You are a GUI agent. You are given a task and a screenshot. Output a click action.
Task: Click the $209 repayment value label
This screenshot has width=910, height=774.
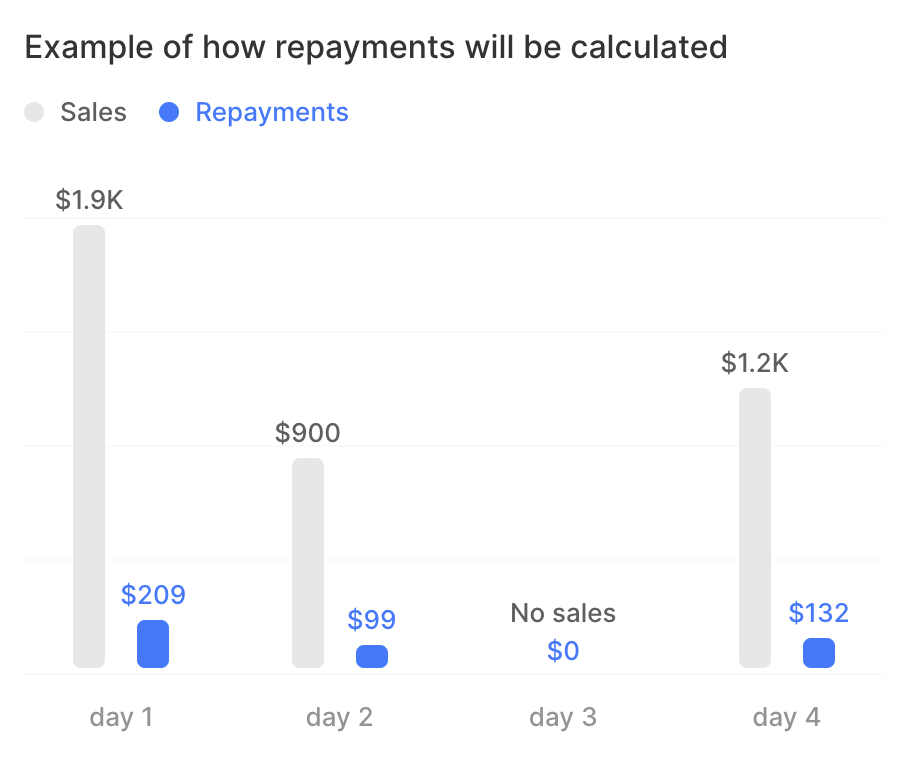click(153, 595)
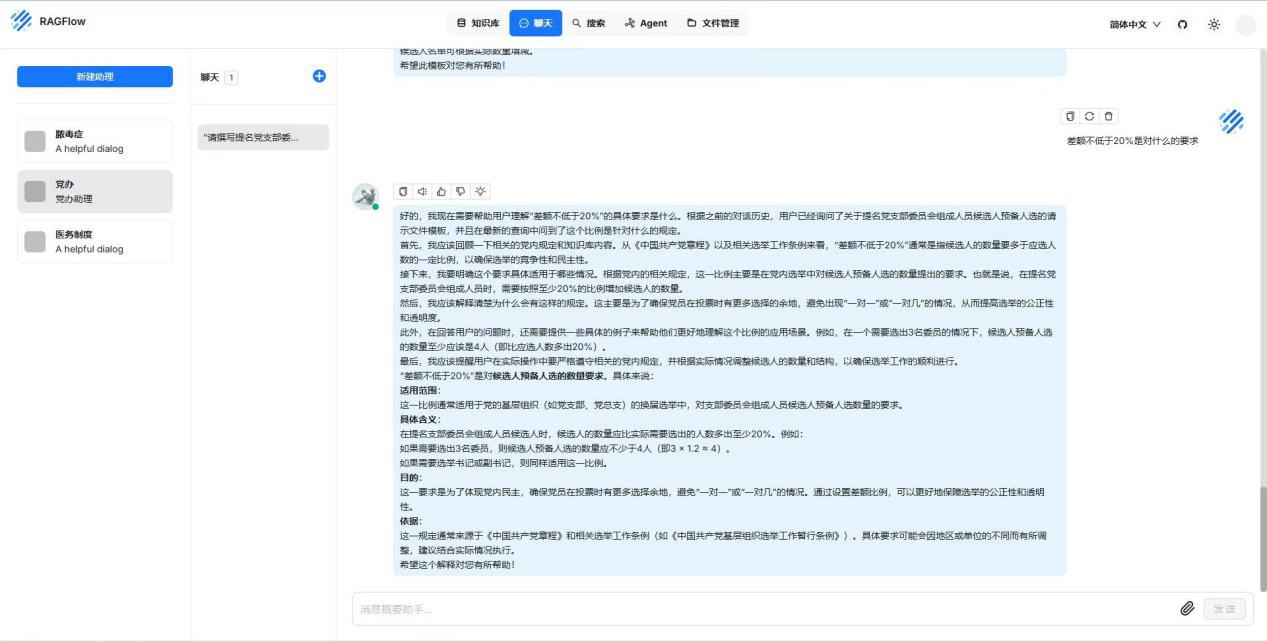The width and height of the screenshot is (1267, 642).
Task: Copy the user question text
Action: (x=1070, y=117)
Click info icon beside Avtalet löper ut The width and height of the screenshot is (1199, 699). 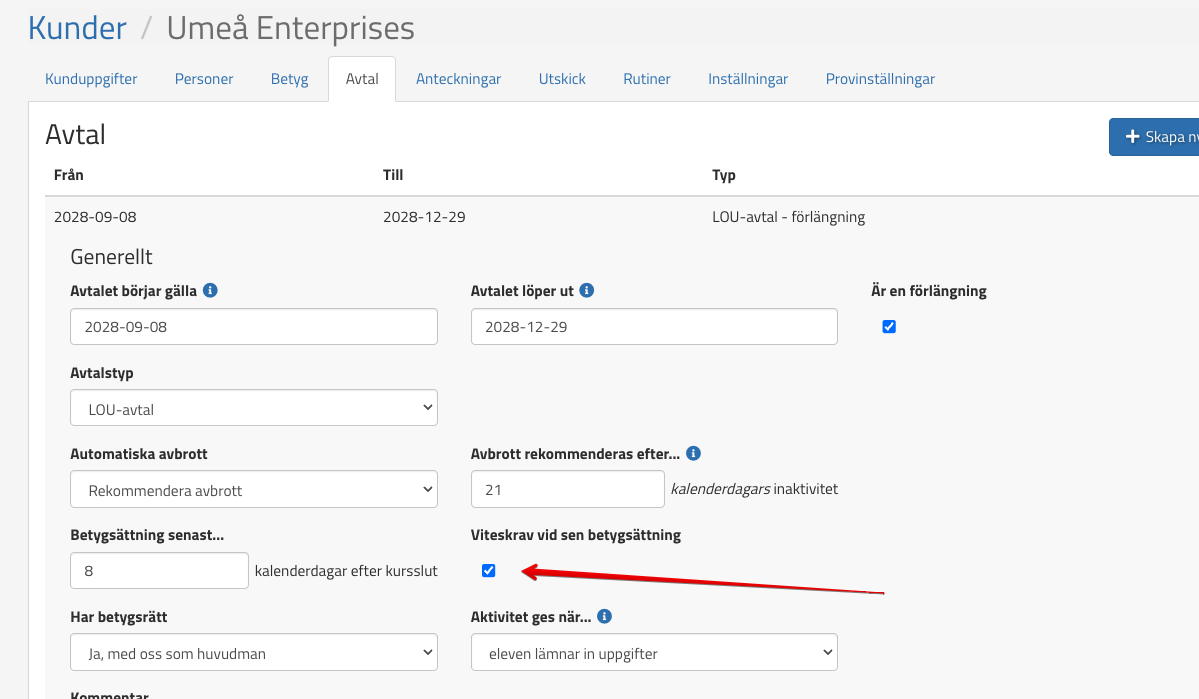[587, 291]
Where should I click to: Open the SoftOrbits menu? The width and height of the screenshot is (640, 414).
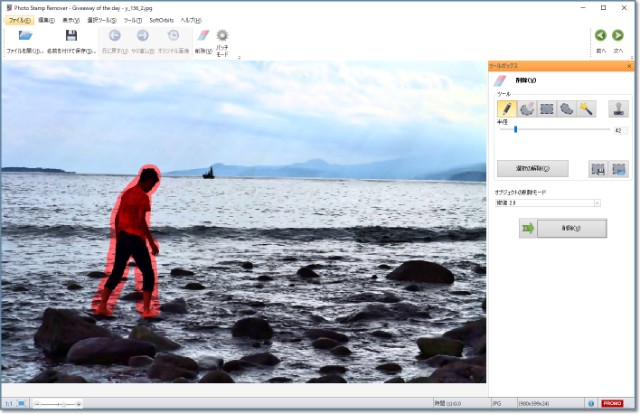pos(161,20)
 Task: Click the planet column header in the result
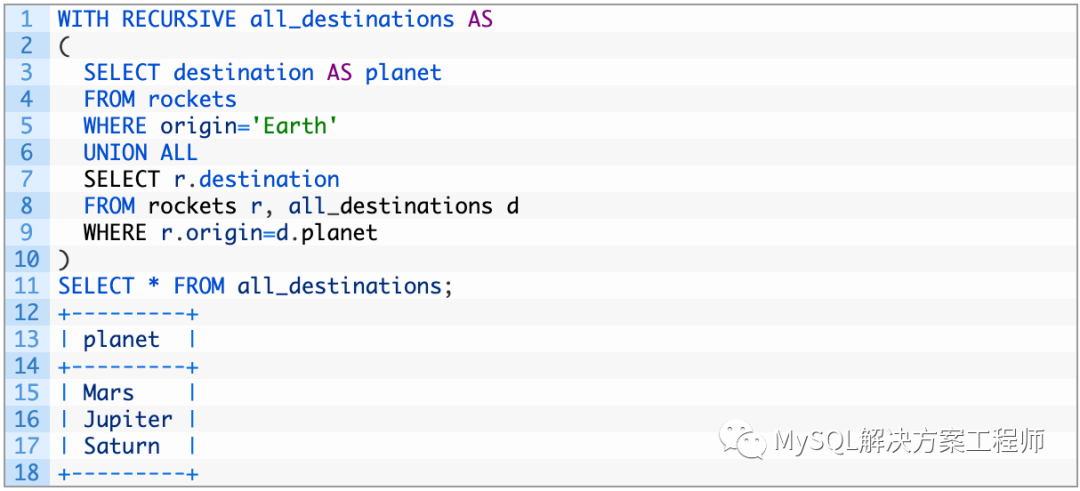(121, 340)
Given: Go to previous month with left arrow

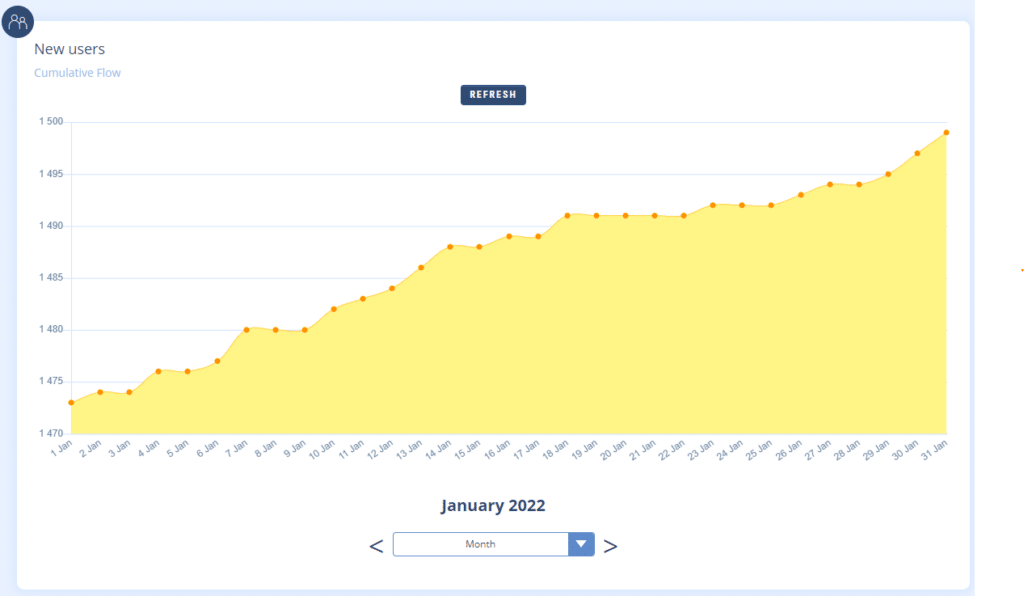Looking at the screenshot, I should [x=376, y=546].
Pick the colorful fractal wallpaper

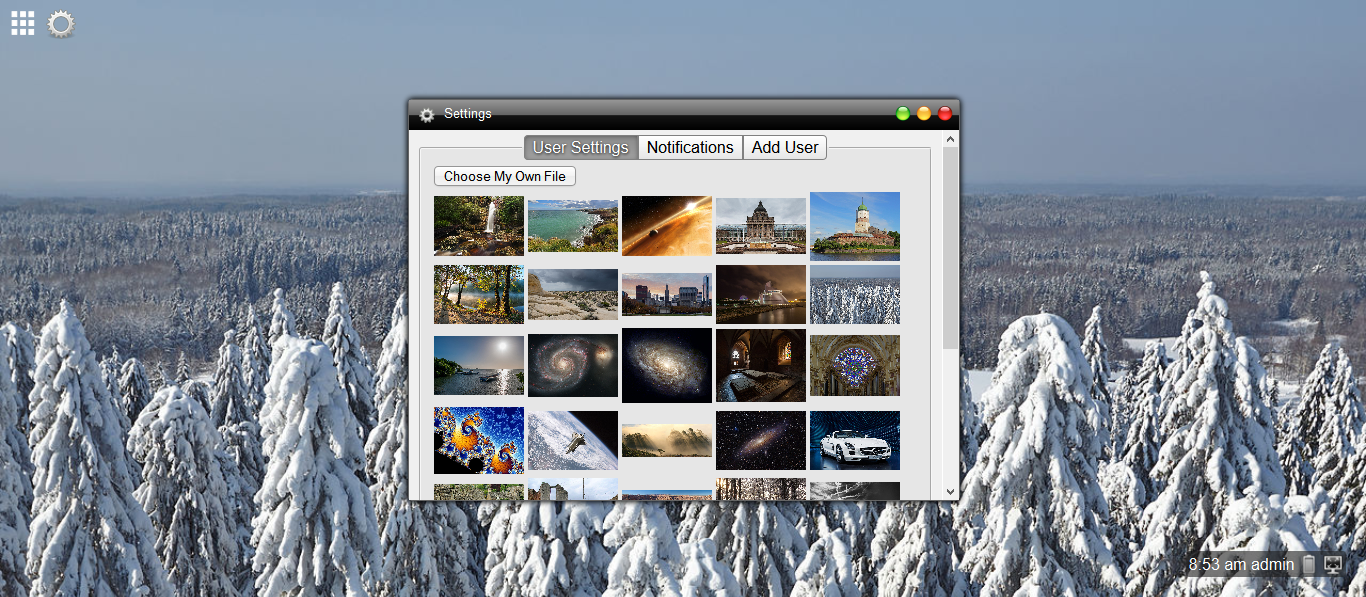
_ _ _ _
Set down exactly, from the line that contains "Task: Click the planet" through the last line of the data, each line as it stands, and leave the pictures out.

## Result of this exercise
 Task: Click the planet column header in the result
(121, 340)
Given: Go to previous month with left arrow

Looking at the screenshot, I should [x=376, y=546].
Pick the colorful fractal wallpaper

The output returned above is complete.